A riesgo de contradecirme respecto al comentario con el que comenzaba la reseña anterior, la de Ana Roxanne, creo que en el caso del debutante Tom Ribeira resulta conveniente desde ya recomendar encarecidamente su primer ep, ratificadas la inusitada madurez y así como la esplendorosa solvencia de las seis canciones que integran "Pedaço", su carta de presentación, tras ir desgranando previamente varias de aquellas en una proactiva campaña en redes sociales.
Arranca con una crónica de las venas abiertas de América Latina tomando como centro de operaciones el lugar de origen de este compositor, es decir, Botucatú -en la región de São Paulo-, que es como se titula propiamente la primera canción. El tono grave y robusto de su voz no es lo único que llama la atención haciendo una prospección inicial, sino igualmente la curtida instrumentación que lo acompaña. En la propia "Pedaço" adquieren un protagonismo destellante los coros de las más que prometedoras cantantes Agnes Nunes o Bruna Black -de la segunda, sospecho, tendremos que hablar en este blog más pronto que tarde-, transicionando con total naturalidad hacia el reggae de la siguiente, "Baião de Dois". En el slow samba "Marroquina" se atreve incluso con alguna frase en francés, remanente idiomático de su aventura por tierras galas en intercambio durante un tiempo.

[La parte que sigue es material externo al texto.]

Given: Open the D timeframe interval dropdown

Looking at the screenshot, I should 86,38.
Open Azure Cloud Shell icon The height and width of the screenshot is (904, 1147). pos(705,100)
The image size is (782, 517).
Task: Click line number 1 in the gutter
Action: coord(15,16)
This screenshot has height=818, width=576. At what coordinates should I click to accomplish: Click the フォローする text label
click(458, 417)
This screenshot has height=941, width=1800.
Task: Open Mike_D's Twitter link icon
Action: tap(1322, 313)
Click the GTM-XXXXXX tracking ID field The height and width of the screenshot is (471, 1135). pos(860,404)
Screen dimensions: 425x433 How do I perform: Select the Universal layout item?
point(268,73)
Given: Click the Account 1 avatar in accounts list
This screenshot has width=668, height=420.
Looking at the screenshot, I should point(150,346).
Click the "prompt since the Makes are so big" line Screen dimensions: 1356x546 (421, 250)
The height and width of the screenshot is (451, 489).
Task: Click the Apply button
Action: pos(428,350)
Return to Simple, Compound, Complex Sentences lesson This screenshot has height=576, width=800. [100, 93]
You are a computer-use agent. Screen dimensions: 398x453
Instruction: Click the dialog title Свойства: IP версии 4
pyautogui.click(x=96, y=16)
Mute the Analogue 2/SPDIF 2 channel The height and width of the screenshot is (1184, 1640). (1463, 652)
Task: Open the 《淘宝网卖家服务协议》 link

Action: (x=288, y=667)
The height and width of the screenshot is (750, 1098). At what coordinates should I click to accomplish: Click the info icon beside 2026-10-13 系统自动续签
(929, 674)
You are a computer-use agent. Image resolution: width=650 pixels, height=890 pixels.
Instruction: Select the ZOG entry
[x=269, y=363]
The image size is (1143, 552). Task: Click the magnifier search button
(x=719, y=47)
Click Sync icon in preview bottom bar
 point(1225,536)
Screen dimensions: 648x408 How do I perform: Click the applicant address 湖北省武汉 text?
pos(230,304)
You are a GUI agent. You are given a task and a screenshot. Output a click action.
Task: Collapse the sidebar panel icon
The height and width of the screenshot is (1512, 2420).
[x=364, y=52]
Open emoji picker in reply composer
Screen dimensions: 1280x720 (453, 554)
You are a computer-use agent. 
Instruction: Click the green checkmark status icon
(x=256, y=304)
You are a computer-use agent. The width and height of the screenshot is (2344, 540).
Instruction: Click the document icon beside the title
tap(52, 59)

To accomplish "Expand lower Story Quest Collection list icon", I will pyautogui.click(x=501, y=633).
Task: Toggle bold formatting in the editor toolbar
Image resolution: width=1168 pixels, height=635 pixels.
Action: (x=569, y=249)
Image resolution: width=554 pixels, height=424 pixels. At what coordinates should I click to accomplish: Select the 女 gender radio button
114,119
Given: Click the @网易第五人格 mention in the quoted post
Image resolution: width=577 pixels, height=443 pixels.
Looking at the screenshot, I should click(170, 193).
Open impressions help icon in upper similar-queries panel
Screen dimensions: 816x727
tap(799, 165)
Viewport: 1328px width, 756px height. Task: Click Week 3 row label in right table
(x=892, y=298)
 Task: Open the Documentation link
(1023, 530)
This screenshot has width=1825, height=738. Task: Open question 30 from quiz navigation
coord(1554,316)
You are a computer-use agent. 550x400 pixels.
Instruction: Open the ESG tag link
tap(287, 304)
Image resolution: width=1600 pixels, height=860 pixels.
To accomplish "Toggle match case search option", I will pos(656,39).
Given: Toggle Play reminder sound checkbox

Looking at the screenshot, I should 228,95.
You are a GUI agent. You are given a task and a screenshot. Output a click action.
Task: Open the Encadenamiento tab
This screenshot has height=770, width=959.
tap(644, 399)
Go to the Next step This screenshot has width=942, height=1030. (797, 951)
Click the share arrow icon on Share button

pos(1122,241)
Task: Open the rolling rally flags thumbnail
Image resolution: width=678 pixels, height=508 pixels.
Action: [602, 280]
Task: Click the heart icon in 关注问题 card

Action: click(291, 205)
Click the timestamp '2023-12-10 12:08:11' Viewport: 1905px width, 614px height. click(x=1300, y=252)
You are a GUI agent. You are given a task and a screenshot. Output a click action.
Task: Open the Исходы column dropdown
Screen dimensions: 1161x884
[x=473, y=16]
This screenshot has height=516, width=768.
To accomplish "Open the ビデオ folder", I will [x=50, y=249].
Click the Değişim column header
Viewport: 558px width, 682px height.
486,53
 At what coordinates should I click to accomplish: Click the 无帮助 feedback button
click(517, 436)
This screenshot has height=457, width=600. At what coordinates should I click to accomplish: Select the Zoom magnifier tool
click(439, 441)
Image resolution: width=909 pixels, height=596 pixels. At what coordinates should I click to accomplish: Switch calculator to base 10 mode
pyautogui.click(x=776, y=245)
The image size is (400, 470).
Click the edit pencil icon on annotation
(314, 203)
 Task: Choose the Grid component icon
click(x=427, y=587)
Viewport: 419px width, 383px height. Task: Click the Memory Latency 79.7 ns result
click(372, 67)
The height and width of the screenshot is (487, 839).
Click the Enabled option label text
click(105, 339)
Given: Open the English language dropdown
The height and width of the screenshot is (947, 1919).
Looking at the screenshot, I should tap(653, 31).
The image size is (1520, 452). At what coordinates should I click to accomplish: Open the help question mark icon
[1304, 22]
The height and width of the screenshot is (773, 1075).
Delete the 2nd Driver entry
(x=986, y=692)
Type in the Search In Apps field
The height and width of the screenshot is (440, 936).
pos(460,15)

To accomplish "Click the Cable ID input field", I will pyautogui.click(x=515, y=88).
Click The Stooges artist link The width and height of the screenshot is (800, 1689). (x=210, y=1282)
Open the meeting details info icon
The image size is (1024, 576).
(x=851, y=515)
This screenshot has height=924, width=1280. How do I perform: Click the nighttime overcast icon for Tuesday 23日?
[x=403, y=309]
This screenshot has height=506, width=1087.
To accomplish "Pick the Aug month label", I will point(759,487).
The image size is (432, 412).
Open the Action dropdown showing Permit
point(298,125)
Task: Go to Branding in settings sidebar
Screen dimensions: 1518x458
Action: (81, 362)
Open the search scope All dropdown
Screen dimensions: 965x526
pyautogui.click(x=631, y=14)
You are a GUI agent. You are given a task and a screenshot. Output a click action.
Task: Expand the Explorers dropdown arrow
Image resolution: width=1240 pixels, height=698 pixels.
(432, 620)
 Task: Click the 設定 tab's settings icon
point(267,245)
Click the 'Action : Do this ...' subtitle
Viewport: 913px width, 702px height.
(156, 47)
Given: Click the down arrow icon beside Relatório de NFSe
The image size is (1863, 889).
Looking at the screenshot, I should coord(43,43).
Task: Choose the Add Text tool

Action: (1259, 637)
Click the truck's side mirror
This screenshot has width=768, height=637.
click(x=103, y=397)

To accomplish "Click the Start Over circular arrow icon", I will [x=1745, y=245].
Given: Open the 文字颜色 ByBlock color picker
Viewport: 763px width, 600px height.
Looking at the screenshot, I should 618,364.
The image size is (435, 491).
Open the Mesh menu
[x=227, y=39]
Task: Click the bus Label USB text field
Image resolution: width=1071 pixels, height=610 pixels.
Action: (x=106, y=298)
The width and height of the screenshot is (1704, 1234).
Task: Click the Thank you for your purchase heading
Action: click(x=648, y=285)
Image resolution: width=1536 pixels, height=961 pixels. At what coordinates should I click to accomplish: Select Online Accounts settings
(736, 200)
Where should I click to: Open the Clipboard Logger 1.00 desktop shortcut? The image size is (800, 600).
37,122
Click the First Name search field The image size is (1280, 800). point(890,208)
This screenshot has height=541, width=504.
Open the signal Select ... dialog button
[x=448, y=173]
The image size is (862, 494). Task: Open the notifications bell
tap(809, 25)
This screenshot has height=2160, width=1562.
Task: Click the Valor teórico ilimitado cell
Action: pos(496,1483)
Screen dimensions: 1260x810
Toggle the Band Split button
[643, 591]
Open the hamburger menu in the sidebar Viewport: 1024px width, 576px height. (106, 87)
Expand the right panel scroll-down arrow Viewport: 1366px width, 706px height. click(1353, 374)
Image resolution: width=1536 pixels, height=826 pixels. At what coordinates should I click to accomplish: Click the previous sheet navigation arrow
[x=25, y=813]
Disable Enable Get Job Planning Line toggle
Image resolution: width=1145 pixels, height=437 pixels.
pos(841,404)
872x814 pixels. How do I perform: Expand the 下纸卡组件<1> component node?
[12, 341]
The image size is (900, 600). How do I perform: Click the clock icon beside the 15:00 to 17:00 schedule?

Pero lo mejor está reservado para las dos últimas piezas, como son "Juba" y "Vênus ou Urano". La primera se vale de unos arpegios -y un acompañamiento de sinte idiosincrático- cuyo molde ha explotado hasta la saciedad Djavan, logrando sin embargo Ribeira en todo momento evitar el plagio o el mero cliché. Más inclinada a la samba-canção puramente clásica se encuentra la última, dejando un inmejorable sabor de boca en lo que concierne a los contrastados activos artísticos de este joven valor.